An Open Letter to HBO

Dear HBO,
You may not know me, but I certainly know you. Sure, my parents never wanted to spring for HBO when I was a kid, but what I didn’t watch on the air, I made up for by buying it on DVD. I mean, I’ve been through it all from the beginning of Six Feet Under to the amazingly idiotic cancellations of shows such as Carnivale, Rome, and Mr. Show.

Still, that’s not what this is about. In fact, I said pretty much all of that to butter you up. See, we have to talk. Don’t get me wrong, I get it, you’re HBO, but seriously guys? I think it should be stated for the record that I’m no prude and certainly no stranger to foul language. In fact, foul language is quite possibly my favorite kind of language. But the thing is, there’s a time and a place. I know you wan to get your money’s worth for being a premium channel, but throwing around “fuck” and “shit” just because the FCC isn’t going to fine you is, well, frankly, it’s a shitty reason to use the word “shitty.” See what I did there? Yeah, I know, I’m clever.

But I can’t be clear enough, this isn’t coming to you as a letter from a concerned parent. Hell, this isn’t even coming from someone who’s that concerned. I just thought you should know, it’s not as cutting edge as you think. I know, I know, you aren’t TV, you’re HBO, but you have to recognize the clout that that carries. In fact, it seems like folks over at HBO are a little too proud of the clout that it carries and less concerned about their programming.

See, I don’t care about the station that I’m watching. I watch for the characters and the actors and actresses portraying them. I don’t watch because I’m secretly hoping for a flash of a tit or maybe some ass action. This constant sex and swearing? It works for characters like Samantha from “Sex and the City” but you should know, not every character of every HBO show is Samantha.
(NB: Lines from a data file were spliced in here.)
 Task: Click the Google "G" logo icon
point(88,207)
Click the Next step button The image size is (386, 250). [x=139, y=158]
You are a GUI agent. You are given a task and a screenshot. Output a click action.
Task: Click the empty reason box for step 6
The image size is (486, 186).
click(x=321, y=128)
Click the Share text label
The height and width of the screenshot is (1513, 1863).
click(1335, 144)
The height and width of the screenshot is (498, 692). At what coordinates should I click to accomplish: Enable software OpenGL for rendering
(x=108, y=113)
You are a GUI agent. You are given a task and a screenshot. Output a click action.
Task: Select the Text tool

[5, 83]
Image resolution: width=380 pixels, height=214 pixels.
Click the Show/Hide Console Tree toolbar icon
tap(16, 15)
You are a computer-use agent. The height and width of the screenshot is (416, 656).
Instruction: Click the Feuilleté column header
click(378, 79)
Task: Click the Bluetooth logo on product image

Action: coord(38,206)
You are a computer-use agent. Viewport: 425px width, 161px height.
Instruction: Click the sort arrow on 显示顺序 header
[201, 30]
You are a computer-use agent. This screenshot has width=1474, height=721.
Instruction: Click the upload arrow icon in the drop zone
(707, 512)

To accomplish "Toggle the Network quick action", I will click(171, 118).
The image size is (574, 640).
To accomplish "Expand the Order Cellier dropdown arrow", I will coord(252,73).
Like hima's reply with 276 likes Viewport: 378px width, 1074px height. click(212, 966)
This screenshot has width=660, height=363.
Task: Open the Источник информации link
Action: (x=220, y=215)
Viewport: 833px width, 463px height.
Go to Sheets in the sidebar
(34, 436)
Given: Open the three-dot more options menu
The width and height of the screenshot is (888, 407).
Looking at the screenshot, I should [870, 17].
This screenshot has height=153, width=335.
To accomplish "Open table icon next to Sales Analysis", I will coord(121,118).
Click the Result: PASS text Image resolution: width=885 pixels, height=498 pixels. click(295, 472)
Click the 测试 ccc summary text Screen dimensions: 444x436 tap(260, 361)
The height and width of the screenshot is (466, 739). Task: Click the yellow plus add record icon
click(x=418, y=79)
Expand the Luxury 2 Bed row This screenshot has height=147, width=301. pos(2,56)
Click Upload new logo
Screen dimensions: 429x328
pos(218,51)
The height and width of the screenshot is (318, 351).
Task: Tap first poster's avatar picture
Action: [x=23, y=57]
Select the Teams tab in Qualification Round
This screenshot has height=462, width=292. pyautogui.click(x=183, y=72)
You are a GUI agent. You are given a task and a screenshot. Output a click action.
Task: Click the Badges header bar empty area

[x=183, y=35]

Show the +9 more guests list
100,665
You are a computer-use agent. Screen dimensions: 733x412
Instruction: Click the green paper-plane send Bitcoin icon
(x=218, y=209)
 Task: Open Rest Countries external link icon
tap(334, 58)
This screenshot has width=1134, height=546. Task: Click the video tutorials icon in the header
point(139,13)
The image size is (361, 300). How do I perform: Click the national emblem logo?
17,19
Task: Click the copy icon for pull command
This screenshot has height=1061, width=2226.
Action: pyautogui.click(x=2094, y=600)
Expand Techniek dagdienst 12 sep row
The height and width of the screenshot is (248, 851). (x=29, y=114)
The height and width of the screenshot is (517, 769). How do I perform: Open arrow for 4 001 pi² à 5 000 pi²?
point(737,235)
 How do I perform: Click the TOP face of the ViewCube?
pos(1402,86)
To better illustrate my point, let me give you an example. I finally broke down and decided to give “True Blood” a try. Gap-toothed Anna Paquin aside, I’d heard good things, but I’d been warned that it was fairly “explicit” if you will. “Vampire porn” was the term used by some. Still, I knew that going into it. What I didn’t know was that the opening scene is literally a chick giving a guy a handjob while she drives. Not only is that incredibly unsafe, I mean, eyes on the road lady, but her reasoning? She was bored. Who gets bored and gives handjobs? Seriously, does anybody? Because the folks I know don’t just give out handjobs to every 100th customer or whatever. I couldn’t stop laughing so I paused the show for the night and I’m sure I’ll try again later.

But HBO, that’s not quality programming. It’s not even smut. It’s just lazy “we can do it because we’re HBO” style writing. I know it’s hard to not let it get to your head, but focus on the writing and the characters. I’ve heard promising things about “The Pacific” so your folks may already be back on track, but just for the record? Don’t delude yourself, you’re still TV.